Problem requirements → Copy each line in the data below that contains the word "screenshot".

Given information →

══════════════════════════════

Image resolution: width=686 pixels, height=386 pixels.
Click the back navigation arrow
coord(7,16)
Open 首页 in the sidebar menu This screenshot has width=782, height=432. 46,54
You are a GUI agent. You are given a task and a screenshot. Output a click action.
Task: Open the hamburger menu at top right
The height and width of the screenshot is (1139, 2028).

══════════════════════════════

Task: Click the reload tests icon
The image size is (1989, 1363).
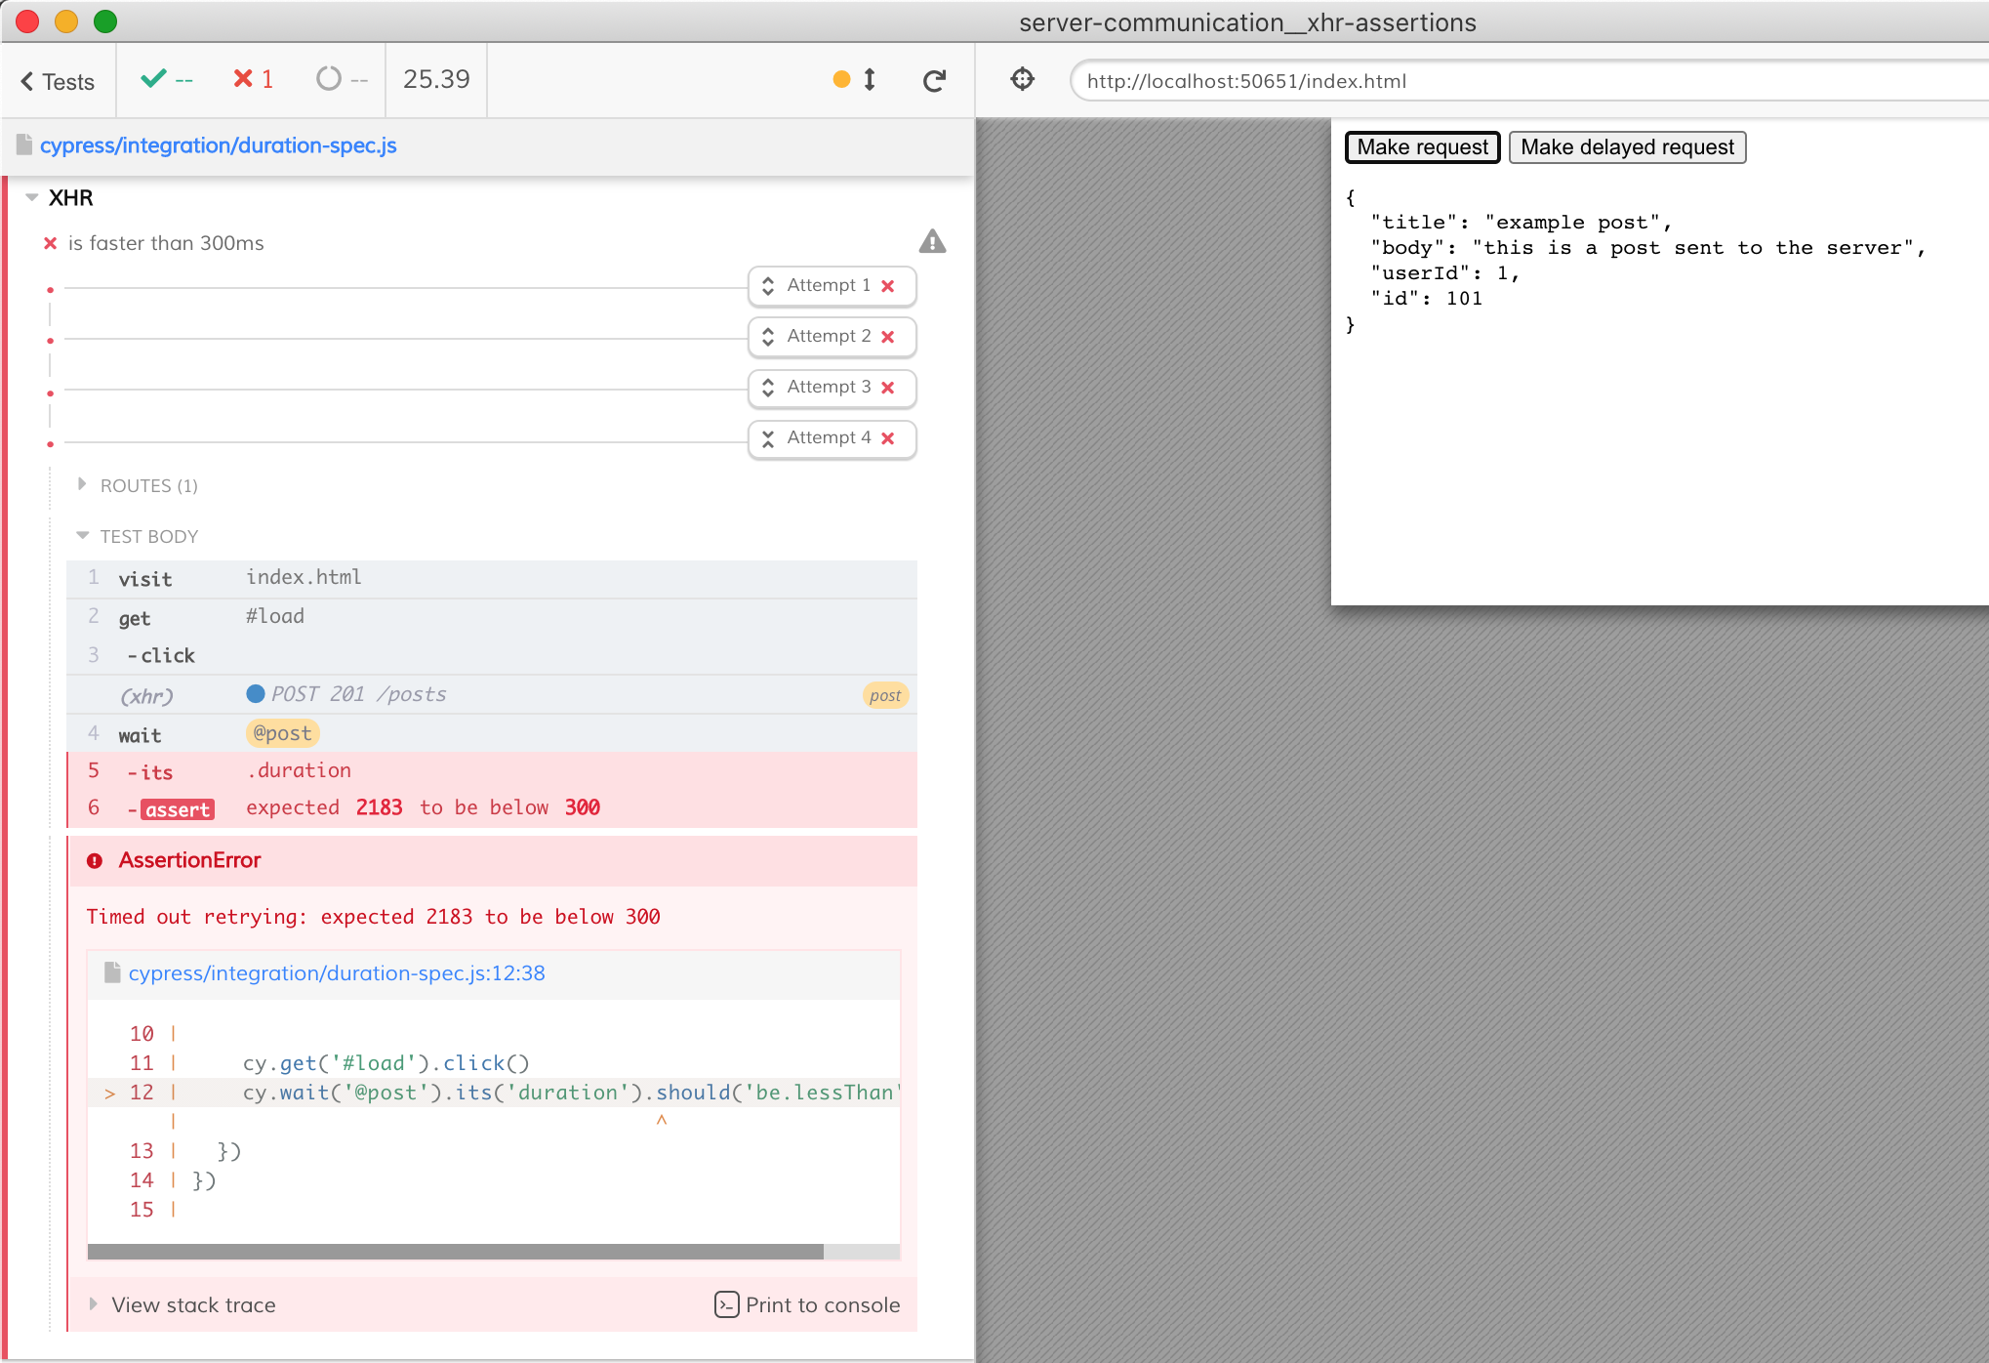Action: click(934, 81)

══════════════════════════════

Worked solution →
Open 首页 in the sidebar menu This screenshot has width=782, height=432. 46,54
You are a GUI agent. You are given a task and a screenshot. Output a click action.
The height and width of the screenshot is (1139, 2028).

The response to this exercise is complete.